● **WHAT IS REQUIRED**: Your answer should be the lines below from the one holding "일정 & 할 일 [menuitem] (155, 254)" through the one holding "시작하기 [menuitem] (145, 119)", copied exactly and with nothing else.

● **PROVIDED DATA**:
──────────
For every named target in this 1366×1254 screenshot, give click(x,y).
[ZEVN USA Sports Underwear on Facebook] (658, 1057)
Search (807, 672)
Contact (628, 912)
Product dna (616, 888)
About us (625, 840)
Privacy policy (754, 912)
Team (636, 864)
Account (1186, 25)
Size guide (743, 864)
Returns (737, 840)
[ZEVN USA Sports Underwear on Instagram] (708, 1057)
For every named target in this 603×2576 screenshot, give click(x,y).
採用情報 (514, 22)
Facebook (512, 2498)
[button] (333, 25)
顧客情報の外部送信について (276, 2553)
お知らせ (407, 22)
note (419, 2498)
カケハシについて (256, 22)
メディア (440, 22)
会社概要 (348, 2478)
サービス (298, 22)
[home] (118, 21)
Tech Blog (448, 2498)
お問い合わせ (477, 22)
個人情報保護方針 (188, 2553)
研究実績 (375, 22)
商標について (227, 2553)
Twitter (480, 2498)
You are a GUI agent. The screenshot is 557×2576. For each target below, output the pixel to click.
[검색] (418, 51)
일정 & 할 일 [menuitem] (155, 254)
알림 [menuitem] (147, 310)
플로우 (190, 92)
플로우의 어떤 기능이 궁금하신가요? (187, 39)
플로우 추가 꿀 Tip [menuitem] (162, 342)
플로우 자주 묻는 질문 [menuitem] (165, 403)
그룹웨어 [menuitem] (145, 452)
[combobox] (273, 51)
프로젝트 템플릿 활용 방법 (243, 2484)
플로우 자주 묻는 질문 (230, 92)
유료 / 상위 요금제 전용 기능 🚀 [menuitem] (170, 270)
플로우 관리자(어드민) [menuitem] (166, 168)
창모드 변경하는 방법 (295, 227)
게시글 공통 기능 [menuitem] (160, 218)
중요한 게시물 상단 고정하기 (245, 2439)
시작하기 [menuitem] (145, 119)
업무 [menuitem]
──────────
● **YOUR RESPONSE**:
일정 & 할 일 [menuitem] (155, 254)
알림 [menuitem] (147, 310)
플로우 (190, 92)
플로우의 어떤 기능이 궁금하신가요? (187, 39)
플로우 추가 꿀 Tip [menuitem] (162, 342)
플로우 자주 묻는 질문 [menuitem] (165, 403)
그룹웨어 [menuitem] (145, 452)
[combobox] (273, 51)
프로젝트 템플릿 활용 방법 (243, 2484)
플로우 자주 묻는 질문 (230, 92)
유료 / 상위 요금제 전용 기능 🚀 [menuitem] (170, 270)
플로우 관리자(어드민) [menuitem] (166, 168)
창모드 변경하는 방법 (295, 227)
게시글 공통 기능 [menuitem] (160, 218)
중요한 게시물 상단 고정하기 (245, 2439)
시작하기 [menuitem] (145, 119)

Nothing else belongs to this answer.